PROBLEM TO WORK ON:
Ignore the pictures in the data below and set down exactly the lines from its first line through the line containing "Powerful Morning Blessings".

Collected data entries

+-------+

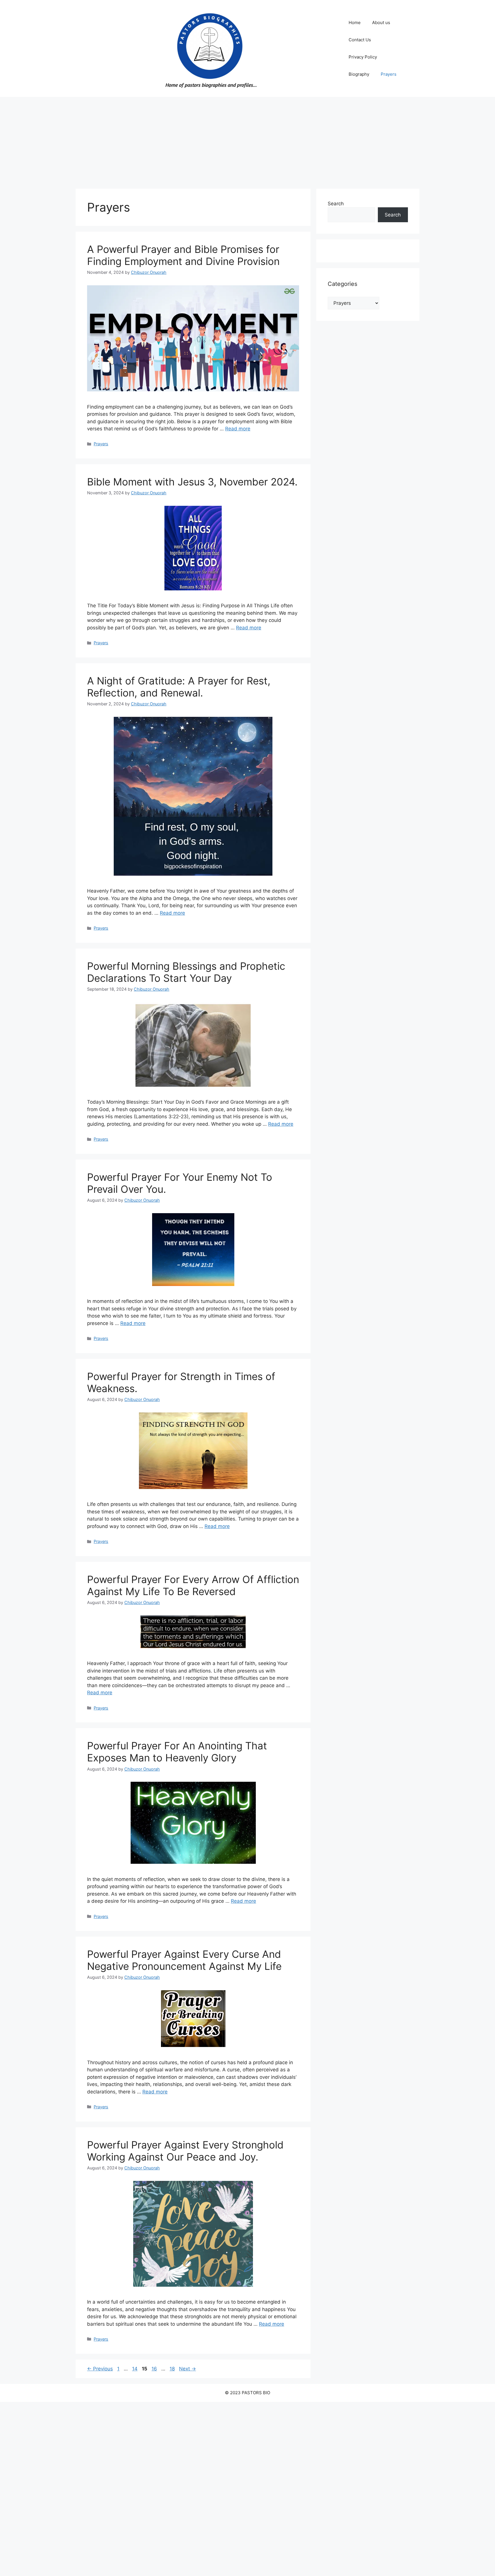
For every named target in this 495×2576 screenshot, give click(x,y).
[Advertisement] (247, 140)
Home (355, 22)
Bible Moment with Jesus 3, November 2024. (192, 482)
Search (336, 203)
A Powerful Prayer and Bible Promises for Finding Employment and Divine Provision (183, 255)
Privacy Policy (363, 57)
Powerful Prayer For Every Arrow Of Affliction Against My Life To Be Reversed (193, 1585)
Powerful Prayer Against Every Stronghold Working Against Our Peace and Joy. (185, 2151)
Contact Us (360, 39)
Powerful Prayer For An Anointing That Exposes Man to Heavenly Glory (177, 1752)
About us (381, 22)
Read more (237, 429)
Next (187, 2369)
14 (135, 2369)
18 (172, 2369)
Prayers (388, 74)
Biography (359, 74)
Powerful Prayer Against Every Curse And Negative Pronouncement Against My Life (184, 1960)
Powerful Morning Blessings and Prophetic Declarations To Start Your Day (186, 972)
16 (154, 2369)
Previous (100, 2369)
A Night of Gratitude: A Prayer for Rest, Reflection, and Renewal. (178, 687)
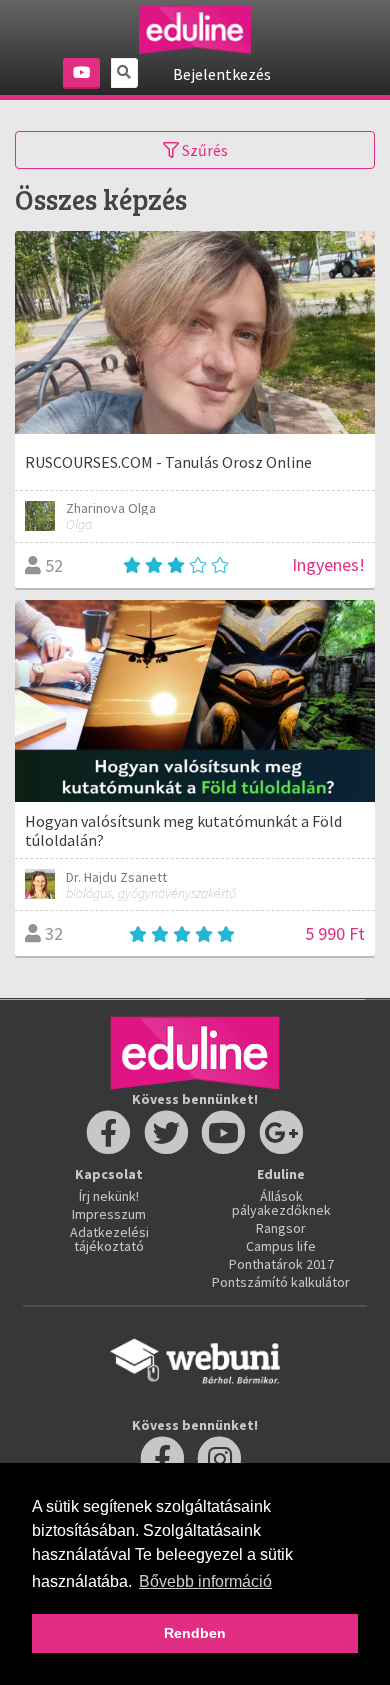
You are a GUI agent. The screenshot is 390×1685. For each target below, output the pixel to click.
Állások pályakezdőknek (281, 1203)
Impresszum (109, 1214)
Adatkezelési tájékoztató (109, 1239)
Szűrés (203, 150)
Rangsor (281, 1228)
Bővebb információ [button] (205, 1581)
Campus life (281, 1246)
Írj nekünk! (109, 1196)
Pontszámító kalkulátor (281, 1282)
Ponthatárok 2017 (281, 1264)
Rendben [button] (195, 1633)
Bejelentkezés (222, 74)
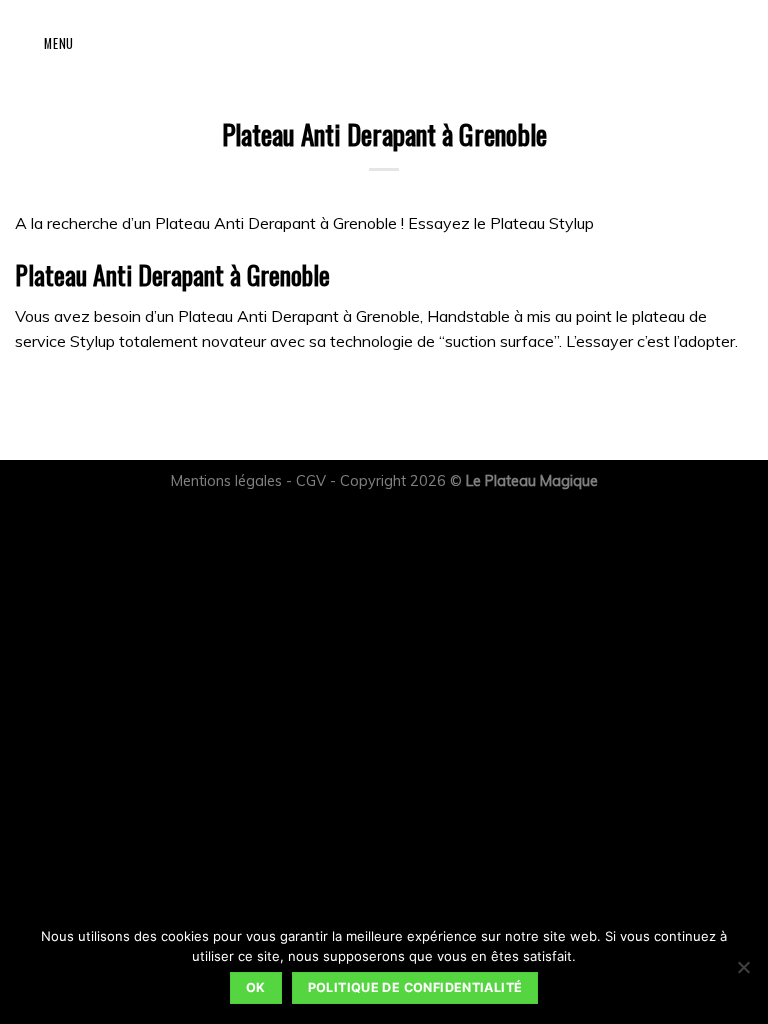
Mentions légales (226, 481)
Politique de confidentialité (415, 987)
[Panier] (98, 43)
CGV (311, 481)
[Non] (743, 973)
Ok (256, 987)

+-------+

RESULT FOR THIS TASK:
For every named target in this 495×2576 screenshot, give click(x,y).
[Advertisement] (247, 140)
Home (355, 22)
Bible Moment with Jesus 3, November 2024. (192, 482)
Search (336, 203)
A Powerful Prayer and Bible Promises for Finding Employment and Divine Provision (183, 255)
Privacy Policy (363, 57)
Powerful Prayer For Every Arrow Of Affliction Against My Life To Be Reversed (193, 1585)
Powerful Prayer Against Every Stronghold Working Against Our Peace and Joy. (185, 2151)
Contact Us (360, 39)
Powerful Prayer For An Anointing That Exposes Man to Heavenly Glory (177, 1752)
About us (381, 22)
Read more (237, 429)
Next (187, 2369)
14 (135, 2369)
18 (172, 2369)
Prayers (388, 74)
Biography (359, 74)
Powerful Prayer Against Every Curse And Negative Pronouncement Against My Life (184, 1960)
Powerful Morning Blessings and Prophetic Declarations To Start Your Day (186, 972)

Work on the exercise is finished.